A classic strategy that could yield big dividends
In this article

Wednesday is garbage day where I live, and because of how recycling works here, we have four separate bins. One for solid waste, one for "containers" - bottles and cans, one for compost (grass clippings basically), and one for paper. These last two are the largest, but even so, somehow the one for paper is never big enough. We get everything delivered now, and everything delivered comes in a box. Sure enough today, no matter how much I folded and stuffed, a lot of the cardboard ended up next to the paper bin when there was no more room in it... which got me thinking.
Packaging Corp of America (PKG) is an old-school, brick-and-mortar industrial business. They make corrugated boxes, containerboard, and shipping materials. Perhaps it sounds unsexy, like a relic of the past (the company's origins are more than a century old), but consider how the world actually works right now.
We live in a new age dominated by digital commerce. Every single click on a mobile app, every online shopping binge, and every supply chain shipment fundamentally relies on one thing: a box. Tech may create the order, but old industrials package it up. It's the eyesore sitting on my curb right now.

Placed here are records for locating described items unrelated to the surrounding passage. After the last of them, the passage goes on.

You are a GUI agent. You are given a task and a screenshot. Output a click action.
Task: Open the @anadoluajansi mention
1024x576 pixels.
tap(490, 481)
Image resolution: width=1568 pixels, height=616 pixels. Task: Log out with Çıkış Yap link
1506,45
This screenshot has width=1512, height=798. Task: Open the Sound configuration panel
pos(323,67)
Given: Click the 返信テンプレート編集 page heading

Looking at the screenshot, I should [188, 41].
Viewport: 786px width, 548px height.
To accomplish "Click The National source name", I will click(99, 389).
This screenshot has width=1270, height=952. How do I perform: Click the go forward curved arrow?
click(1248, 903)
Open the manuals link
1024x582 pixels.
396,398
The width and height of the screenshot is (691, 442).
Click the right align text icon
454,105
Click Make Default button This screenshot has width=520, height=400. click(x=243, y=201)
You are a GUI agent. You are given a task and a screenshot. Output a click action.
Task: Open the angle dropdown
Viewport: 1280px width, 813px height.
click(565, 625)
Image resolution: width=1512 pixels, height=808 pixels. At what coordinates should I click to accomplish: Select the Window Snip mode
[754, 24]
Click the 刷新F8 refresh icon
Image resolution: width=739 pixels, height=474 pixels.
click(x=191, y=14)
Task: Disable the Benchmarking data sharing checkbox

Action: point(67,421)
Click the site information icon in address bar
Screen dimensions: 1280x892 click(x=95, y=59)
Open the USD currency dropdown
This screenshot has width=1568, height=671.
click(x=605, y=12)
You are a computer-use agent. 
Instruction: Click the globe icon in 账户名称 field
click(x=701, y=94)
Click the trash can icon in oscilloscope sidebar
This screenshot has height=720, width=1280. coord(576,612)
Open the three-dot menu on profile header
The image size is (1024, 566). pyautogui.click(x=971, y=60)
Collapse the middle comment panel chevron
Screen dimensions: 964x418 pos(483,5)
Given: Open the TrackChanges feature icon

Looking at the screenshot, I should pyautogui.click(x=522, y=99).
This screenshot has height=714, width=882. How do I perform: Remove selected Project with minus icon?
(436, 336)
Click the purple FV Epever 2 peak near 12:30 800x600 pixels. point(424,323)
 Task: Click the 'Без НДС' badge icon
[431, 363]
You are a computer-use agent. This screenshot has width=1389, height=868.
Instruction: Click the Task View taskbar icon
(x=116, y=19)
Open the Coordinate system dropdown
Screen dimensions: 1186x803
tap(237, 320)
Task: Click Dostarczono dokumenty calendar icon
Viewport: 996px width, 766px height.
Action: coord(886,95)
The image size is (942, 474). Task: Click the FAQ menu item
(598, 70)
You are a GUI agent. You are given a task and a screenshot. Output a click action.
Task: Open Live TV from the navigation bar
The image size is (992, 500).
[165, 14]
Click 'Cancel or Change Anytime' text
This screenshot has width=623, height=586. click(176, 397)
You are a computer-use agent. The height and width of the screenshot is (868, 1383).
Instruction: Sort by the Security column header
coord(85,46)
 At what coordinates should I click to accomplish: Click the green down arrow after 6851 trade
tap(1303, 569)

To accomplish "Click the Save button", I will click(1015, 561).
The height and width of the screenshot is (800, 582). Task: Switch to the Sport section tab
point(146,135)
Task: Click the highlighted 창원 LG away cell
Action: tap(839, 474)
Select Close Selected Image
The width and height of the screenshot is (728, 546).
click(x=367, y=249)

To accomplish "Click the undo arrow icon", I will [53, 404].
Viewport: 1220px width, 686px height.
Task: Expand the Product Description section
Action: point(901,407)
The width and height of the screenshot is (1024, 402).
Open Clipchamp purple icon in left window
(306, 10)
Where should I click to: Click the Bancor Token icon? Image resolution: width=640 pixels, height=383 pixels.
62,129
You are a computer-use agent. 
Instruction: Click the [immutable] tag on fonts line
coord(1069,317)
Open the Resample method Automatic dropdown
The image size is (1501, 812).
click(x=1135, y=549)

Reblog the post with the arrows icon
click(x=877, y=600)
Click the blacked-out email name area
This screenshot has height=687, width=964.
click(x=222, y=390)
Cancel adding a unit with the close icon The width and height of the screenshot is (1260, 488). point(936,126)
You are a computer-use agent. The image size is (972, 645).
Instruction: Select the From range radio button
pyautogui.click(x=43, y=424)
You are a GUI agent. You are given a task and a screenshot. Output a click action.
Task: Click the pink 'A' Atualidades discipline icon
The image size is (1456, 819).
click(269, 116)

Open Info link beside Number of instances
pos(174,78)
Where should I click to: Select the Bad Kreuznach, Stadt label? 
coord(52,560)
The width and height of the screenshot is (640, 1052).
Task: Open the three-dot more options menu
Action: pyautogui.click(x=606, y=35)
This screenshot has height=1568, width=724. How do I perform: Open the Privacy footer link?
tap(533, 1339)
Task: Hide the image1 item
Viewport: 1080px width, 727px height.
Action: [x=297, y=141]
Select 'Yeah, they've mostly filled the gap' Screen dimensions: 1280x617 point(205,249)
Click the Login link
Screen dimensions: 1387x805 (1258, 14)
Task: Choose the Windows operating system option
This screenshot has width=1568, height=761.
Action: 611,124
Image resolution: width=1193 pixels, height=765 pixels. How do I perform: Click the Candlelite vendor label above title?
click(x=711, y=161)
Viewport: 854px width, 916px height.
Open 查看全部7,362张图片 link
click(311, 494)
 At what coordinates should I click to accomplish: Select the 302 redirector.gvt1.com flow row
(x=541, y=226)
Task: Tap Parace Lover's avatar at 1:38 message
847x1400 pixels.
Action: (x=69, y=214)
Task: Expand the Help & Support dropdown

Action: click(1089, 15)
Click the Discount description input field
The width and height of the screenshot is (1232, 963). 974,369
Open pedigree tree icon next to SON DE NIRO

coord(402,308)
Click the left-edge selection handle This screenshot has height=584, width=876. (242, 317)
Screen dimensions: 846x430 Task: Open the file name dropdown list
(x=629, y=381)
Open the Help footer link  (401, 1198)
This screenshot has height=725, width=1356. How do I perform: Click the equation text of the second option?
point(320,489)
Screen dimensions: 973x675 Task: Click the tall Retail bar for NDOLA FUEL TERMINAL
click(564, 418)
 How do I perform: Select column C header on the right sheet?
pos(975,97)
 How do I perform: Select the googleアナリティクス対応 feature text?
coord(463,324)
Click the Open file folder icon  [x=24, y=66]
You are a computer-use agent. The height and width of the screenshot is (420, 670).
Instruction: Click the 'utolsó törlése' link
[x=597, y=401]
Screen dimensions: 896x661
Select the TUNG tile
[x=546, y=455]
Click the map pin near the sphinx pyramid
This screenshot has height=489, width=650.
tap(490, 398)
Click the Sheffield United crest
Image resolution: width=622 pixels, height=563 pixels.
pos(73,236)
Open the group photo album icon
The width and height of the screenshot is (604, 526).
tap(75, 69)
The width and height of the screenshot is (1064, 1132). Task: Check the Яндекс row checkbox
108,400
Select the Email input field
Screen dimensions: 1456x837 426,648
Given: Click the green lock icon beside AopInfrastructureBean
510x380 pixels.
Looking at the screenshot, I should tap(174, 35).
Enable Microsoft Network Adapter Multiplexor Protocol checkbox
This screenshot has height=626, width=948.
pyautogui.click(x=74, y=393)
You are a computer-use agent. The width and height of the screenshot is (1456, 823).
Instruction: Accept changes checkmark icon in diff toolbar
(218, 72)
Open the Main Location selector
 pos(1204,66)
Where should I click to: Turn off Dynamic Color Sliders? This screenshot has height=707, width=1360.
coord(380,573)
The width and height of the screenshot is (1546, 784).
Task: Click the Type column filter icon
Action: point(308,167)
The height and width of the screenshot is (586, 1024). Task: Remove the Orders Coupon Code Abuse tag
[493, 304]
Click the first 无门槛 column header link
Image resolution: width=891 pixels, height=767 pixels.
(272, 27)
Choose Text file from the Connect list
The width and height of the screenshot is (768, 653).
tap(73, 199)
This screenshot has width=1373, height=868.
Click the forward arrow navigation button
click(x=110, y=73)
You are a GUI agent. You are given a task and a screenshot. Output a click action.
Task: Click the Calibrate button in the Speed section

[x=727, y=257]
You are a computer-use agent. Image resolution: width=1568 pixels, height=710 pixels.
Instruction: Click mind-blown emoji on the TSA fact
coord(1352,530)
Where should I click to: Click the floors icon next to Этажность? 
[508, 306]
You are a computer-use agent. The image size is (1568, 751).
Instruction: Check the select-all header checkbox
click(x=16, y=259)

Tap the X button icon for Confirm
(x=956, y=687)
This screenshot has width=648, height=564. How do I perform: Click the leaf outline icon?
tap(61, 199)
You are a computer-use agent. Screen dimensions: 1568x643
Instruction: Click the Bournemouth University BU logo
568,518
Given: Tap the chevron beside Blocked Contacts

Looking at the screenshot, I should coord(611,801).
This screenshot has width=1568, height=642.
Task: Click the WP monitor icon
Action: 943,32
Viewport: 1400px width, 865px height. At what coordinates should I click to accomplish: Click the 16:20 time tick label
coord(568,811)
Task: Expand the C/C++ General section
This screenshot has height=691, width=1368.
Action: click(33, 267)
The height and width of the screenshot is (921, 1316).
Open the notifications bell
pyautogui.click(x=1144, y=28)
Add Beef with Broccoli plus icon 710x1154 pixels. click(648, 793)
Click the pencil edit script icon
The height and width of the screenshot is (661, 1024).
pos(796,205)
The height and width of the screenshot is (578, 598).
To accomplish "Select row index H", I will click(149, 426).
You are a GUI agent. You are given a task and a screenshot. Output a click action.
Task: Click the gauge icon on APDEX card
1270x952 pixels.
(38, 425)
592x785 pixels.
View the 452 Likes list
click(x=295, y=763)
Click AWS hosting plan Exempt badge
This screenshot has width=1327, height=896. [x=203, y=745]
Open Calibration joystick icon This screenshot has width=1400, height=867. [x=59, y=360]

The stock is up a relatively modest 9% in 2026, but management just boosted the annual dividend by 20% to $6.00 per share, and the street consensus is the company earns 12.30 in adjusted EPS next year - roughly 18% growth YoY. With the stock trading around $225, you get a solid yield. But in a choppy, sideways macro environment, why just sit there and collect a standard payout? You can supercharge this old-economy horse using a classic, straightforward (dare I say "box stock") buy-write strategy.
We actually have a "double distribution" fund. Here's an example of how you can manufacture a "double dividend."
Here is the play:
- The Stock: Buy shares of Packaging Corp of America (PKG) at the current market price of around $225.
- The Option: Simultaneously sell (write) the July $250 Call against your shares.
- The Premium: Target a sale price of $2.25 per contract.
- Skill level: Beginner
By collecting that $2.25 option premium, you are pocketing an immediate cash yield equal to roughly 1% of the stock price in roughly 6 weeks.
Think about the math here. You capture the underlying stock, you position yourself for the newly increased $1.50 quarterly dividend payout, and you layer on an additional $2.25 in pure options income. If the stock trades flat or pushes moderately higher, that premium is yours to keep, effectively letting you double up on the income this name generates. Buy writing is also a great introductory strategy for anyone looking to make their first options trade.
If the market catches fire and PKG blasts past $250 by July expiration? You get called away. But guess what? You just locked in an 11% capital gain from equity appreciation, alongside your premium and dividend, in which case we can recycle another options strategy to write our way back into the name.